• **Data for this task**
-----

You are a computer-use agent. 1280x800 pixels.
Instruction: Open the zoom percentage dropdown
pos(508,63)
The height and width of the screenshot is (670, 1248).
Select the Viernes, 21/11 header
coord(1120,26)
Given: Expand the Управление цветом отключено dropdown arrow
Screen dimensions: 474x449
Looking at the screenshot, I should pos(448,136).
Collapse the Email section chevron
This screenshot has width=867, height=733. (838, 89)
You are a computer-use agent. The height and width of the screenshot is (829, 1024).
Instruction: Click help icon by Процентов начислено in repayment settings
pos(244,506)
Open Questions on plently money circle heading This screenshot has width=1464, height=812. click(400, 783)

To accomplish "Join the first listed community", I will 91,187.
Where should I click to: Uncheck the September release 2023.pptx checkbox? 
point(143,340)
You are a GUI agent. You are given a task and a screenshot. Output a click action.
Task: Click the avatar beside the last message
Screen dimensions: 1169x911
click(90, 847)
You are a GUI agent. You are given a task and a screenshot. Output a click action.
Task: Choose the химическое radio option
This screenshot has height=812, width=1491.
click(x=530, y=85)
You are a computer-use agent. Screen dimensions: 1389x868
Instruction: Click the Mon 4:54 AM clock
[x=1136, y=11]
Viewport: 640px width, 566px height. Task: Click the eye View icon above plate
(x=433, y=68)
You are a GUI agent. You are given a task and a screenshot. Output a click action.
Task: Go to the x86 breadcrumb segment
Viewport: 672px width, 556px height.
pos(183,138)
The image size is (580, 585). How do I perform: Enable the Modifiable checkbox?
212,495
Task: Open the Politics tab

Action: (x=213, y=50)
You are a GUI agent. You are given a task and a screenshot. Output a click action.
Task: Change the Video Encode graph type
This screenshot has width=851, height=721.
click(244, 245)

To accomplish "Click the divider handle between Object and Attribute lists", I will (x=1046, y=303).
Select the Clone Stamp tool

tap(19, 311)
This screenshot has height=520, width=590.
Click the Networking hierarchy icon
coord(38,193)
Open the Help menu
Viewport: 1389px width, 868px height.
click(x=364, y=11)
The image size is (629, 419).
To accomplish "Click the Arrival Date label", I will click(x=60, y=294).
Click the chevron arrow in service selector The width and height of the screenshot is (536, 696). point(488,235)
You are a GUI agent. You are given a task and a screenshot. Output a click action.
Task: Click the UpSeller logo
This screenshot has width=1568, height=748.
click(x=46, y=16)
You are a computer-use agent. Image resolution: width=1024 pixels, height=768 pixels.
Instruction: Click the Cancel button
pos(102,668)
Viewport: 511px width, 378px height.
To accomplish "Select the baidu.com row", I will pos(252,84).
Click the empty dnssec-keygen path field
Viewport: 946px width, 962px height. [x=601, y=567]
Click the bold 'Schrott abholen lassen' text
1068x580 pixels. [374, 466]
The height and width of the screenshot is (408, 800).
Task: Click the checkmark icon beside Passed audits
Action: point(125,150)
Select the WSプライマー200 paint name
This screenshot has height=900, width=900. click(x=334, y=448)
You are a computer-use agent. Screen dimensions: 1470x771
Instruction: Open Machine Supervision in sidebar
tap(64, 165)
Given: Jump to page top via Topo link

-----

• **Prompt**
Using the entries above, copy exactly the lines from the one containing "You are a computer-use agent. Screen dimensions: 1470x771" through the last, both included.

• **Task solution**
You are a computer-use agent. Screen dimensions: 1470x771
Instruction: Open Machine Supervision in sidebar
tap(64, 165)
Given: Jump to page top via Topo link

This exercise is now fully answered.